The Bunbury facility will have storage capacity of 50,000 tonnes, with permits to export up to 500,000 tonnes in the first two years, and the capacity to increase that.

It is expected to be completed and operational by mid-2014.

A Chinese farm group is assessing a similar investment at Albany.

These single-user projects are a relatively simple proposition compared to the multi-user facilities being proposed at Esperance and Hedland.

The failure of much more ambitious multi-user port projects to proceed at Oakajee and Anketell will also provide a note of caution.

At Esperance, the private sector proponents will be required to design, finance, construct and operate the export facility, which is likely to nearly double the port’s capacity of 11.5 million tonnes a year.

One of the key steps in the process will be signing-up aspiring iron ore miners as anchor customers, in order to build a bankable business case.

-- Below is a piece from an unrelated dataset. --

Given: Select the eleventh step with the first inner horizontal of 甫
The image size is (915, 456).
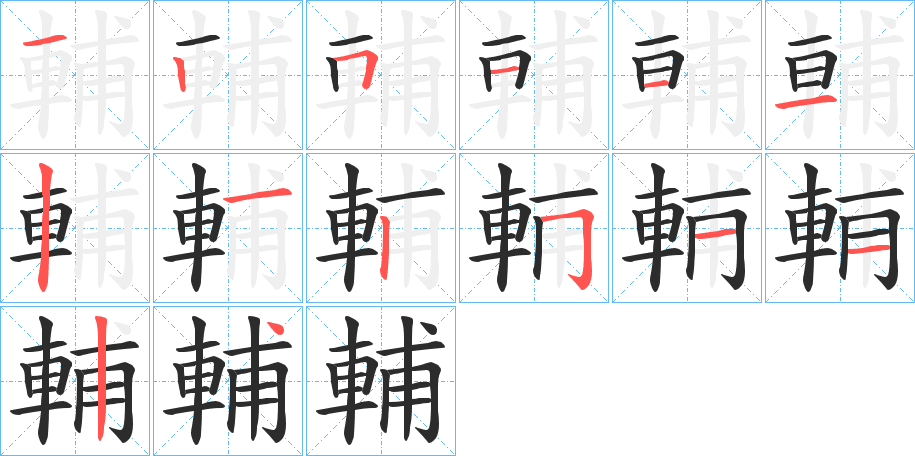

The miners – companies like Mindax, Jupiter Mines and Cazaly Resources – don’t actually have operating mines, in part because they have not got anywhere to put their ore on to a ship.

The pre-qualified organisations are believed to include a consortium consisting of Brookfield Rail and port logistics company Qube.

A second organisation is understood to comprise rail operator Pacific National and engineering construction contractor McConnell Dowell.

Port chief executive Shayne Flanagan said evaluation of the pre-qualified entities was due to be completed by the end of this month, after which the shortlisted companies would have up to five months to finalise their tenders.

The preferred proponent would be selected before the end of the year.

At Hedland, two projects have been pencilled in for Lumsden Point; one is a common user infrastructure facility, the other is for two new general cargo berths.

The common user facility has been dubbed the AMC of the north, as it would have similar facilities to the Australian Marine Complex at Henderson, including a fabrication and services estate, a shiplift and slipway and a 300-tonne portal crane.

A preliminary study released last year recommended the facility be developed in three stages, beginning in 2015, to align with likely demand.

Consulting group GHD is following up with a second study of potential engineering and design options.

The proposed general cargo berths are based on projections that the volume of imports will grow in rough proportion to the volume of iron ore exports.

The port’s cargo volumes are forecast to grow from 4.9mtpa in 2011-12 to 9.2mtpa in 2016-17, well above the efficient capacity at its three existing general cargo berths of 6.5mtpa.

The port authority has hired accounting firm Deloitte to help it develop a business case for the proposed facility, which would feature a 430-metre wharf deck and a 2.7-kilometre access road.

The funding and delivery models under review range from the traditional government-led development to the private sector using a ‘build, own, operate, transfer’ model.

Other private funding models include the sale of future demand-linked general cargo revenue streams in consideration for a capital contribution.

Yet another option is the sale of preferential rights to foundation users.